The uniqueness of this project is the number of eVTOL and cargo drone companies involved with different aircraft configurations. We are really looking forward to these tests. The data collected will be essential for the development of future AAM regulatory frameworks.

How long will these trials last?

They are to continue until the opening of the Paris Olympics in July, 2024. The aim for every company involved is to use the testbed for the Games’ preparation. Afterwards, the intent is to commercialise urban air mobility around the Paris region. ADP has said the Cergy-Pontoise vertiport will remain open for as long as it is needed.

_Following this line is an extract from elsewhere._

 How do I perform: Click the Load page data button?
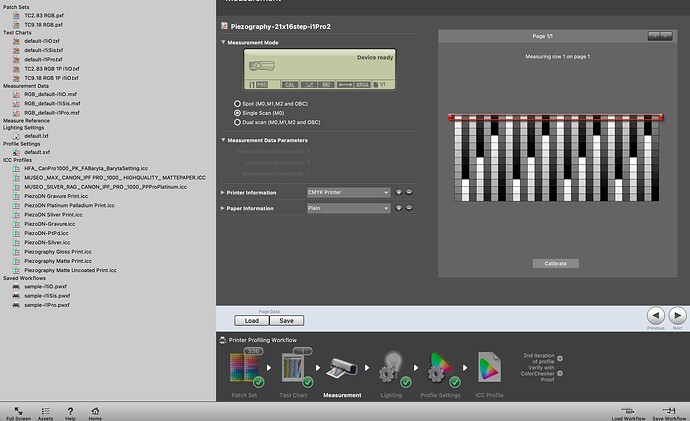coord(251,320)
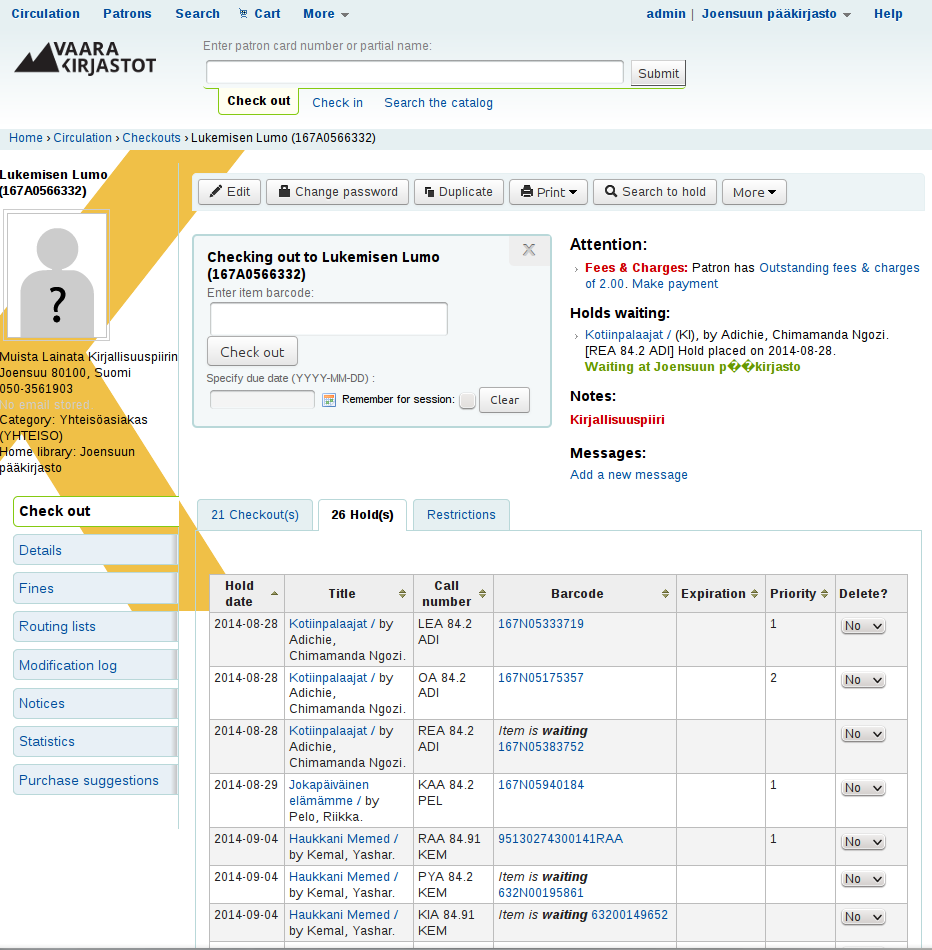The width and height of the screenshot is (932, 950).
Task: Switch to the 21 Checkout(s) tab
Action: (255, 515)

Another option is to move the terminal, as it is transportable, and locate it elsewhere, perhaps in Paris during the Olympics, for commercial use. We’re not sure yet how this may work out.

ADP have said there’ll be at least three different vertiports located in the Paris region during the Games. You represent one, which companies are behind the others?

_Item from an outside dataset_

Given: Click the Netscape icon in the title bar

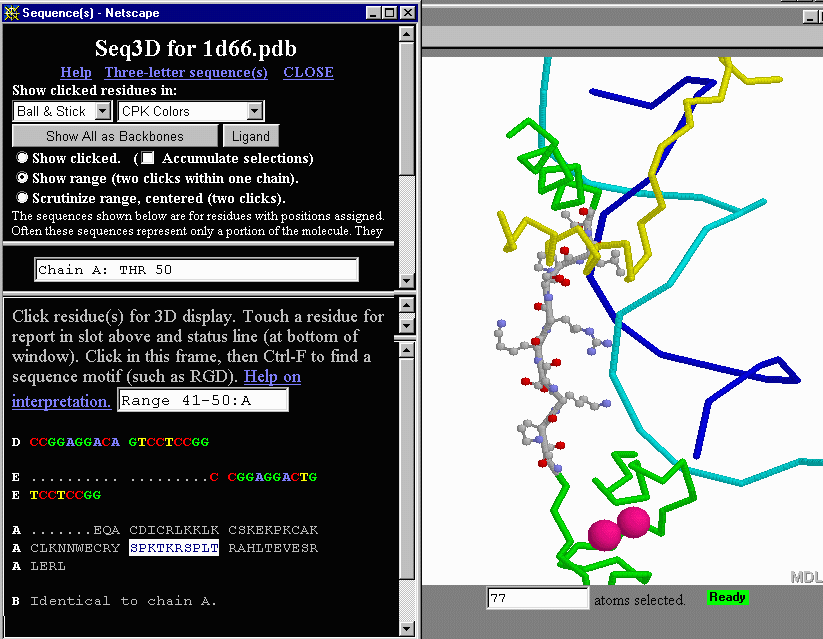Looking at the screenshot, I should pyautogui.click(x=11, y=13).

I believe a majority will be located at either existing ADP-owned airfields or heliports around Paris. We may still be involved in constructing some, we are in the middle of discussions, but as ADP own, control and operate the proposed sites, a number will definitely exist during the Games. There are one or two Greenfield locations in the centre of Paris, based in a non-aviation environment, which are presently being looked at.

Do you know where the confirmed locations are in Paris?

I have been told, but am not allowed to divulge this news, yet. Some will be located in central Paris and others close to the Olympic Village.

This leads on to the crux of the series is writing. What is the feasibility of air taxis flying athletes and spectators over Paris during the Olympics? What might be the actual reality? What is your personal view?

First, it is a very ambitious goal and highlights the aspirations of the industry. The Olympics offer a focus, a future objective to aim for.

I am 100 percent confident there’ll be a rich number of eVTOL demonstrations over the Paris skies during the Games, but whether there’ll be passengers on-board is another matter. The objective is to provide commercial services. It all depends on how many eVTOLs have gained full certification by then. It is highly attractive for those companies who have, as this offers a first-to-market potential. What I’ve seen and heard in discussions, everything will be done to make commercial flights happen. We have two years left. A lot can happen in that time.

Joby Aviation the primary eVTOL Flying Athletes and Spectators Around the Paris Olympics? (Pic: Joby)

Surely, only Joby and EHang may have secured full certification by the Olympics. If so, could these two be flying commercially?

I agree with you about Joby as it is the front-runner. I question EHang though. I am not sure whether the company would be allowed to fly in the U.S or Europe under its present Chinese certification. In Europe, Volocopter is the leader and are best placed to achieve EASA full certification in time for the Games.

The number one challenge is public safety. The idea that an air taxi crashes during a demonstration over Paris when billions of people are watching on TV is unthinkable. Even worse, God forbid, if it is carrying passengers.

We all know public safety is the number one issue and why the trials at Cergy-Pontoise are so important. So long as everything is fully tested, verified and proven, I don’t see why eVTOLs will be unsafe. Everyone involved in this project is striving to make the industry as safe as can be.

These craft are not toys. The technology is based on many years of aviation heritage and experience alongside the same high standard of regulation found in today’s aviation industry.

Given the Paris Olympics are just two years away, what are the most important aspects to be resolved between now and then?

The trials at Cergy-Pontoise is first and foremost about building confidence. There are not just one or two aspects to focus on, but the whole end to end ecosystem. The preparations leading up to the Olympics whether they are to do with technology, ground to air communication, or regulation, will be comprehensive and rigorous; to make the demonstrations and potential commercial flights at the Paris Olympics as safe as possible.